1. Initialize the spins: start with a random configuration. For example: ${\displaystyle L={\begin{bmatrix}+1&-1\\-1&+1\end{bmatrix}}}$
2. Calculate Initial Energy: For this configuration, each pair of neighboring spins contributes ${\displaystyle -JS_{i}S_{j}}$ to the energy. Calculate by summing these contributions: The pairs are ${\displaystyle (+1,-1),(-1,+1),(-1,+1),(+1,-1)}$, all of which contribute ${\displaystyle +1}$.  So, initial energy ${\displaystyle E=4}$.
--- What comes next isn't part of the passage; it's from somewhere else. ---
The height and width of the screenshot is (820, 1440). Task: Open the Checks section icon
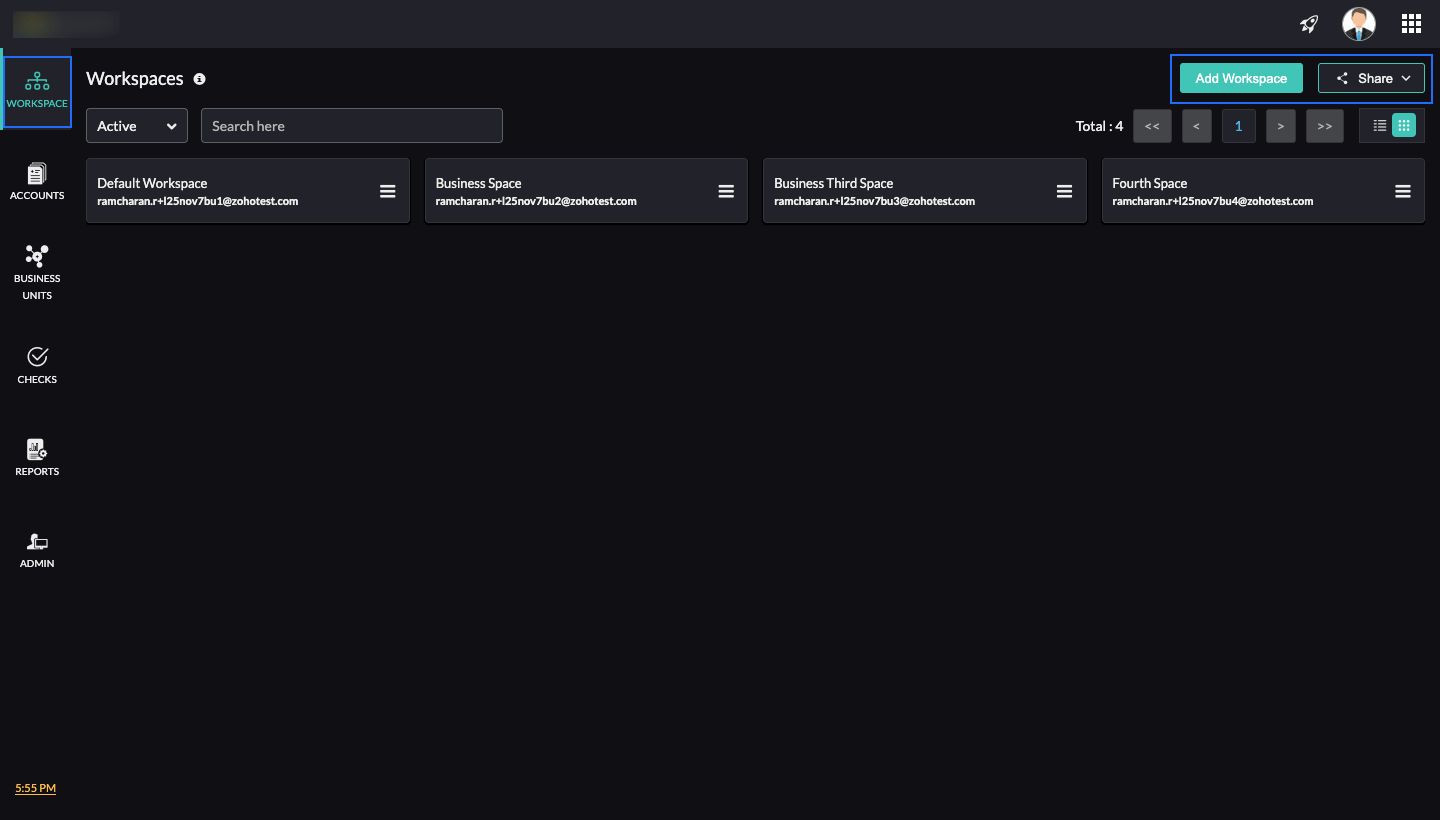point(37,357)
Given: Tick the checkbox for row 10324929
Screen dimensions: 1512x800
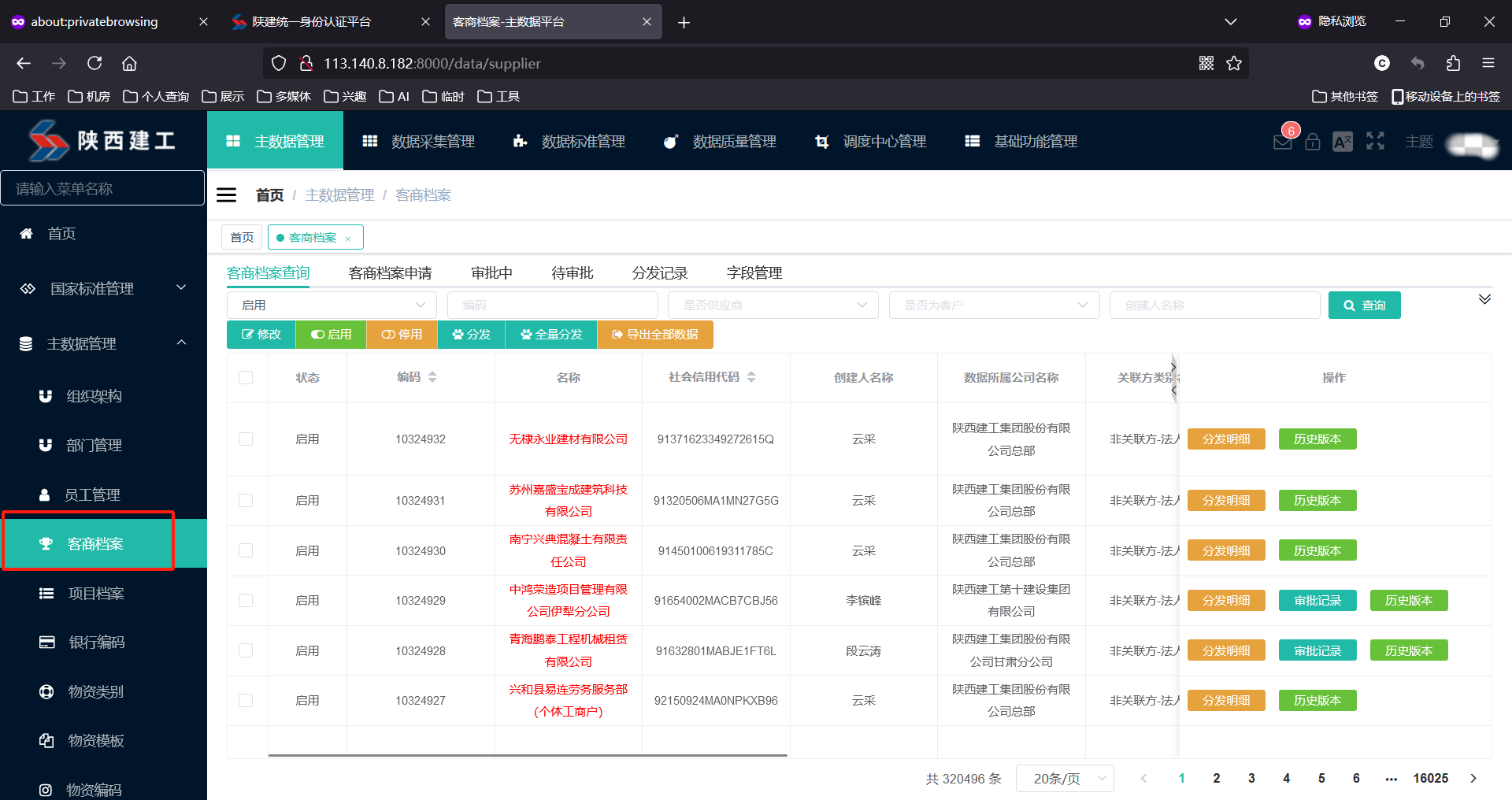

3. Neighboring Configurations: Select a random spin to flip. Suppose the spin in the top right corner is chosen, changing ${\displaystyle +1}$ to ${\displaystyle -1}$: ${\displaystyle {\text{New L}}={\begin{bmatrix}+1&+1\\-1&+1\end{bmatrix}}}$ Recalculate ${\displaystyle E}$ for the new configuration: Now, three pairs are aligned ${\displaystyle (+1,+1)}$ and contribute ${\displaystyle -1}$ each, while one pair ${\displaystyle (-1,+1)}$ contributes ${\displaystyle +1}$, so total energy ${\displaystyle E=-2}$.
4. Acceptance Decision: Calculate ${\displaystyle \Delta E=E_{\text{new}}-E_{\text{old}}=-2-4=-6}$. Since ${\displaystyle \Delta E<0}$, accept the new configuration.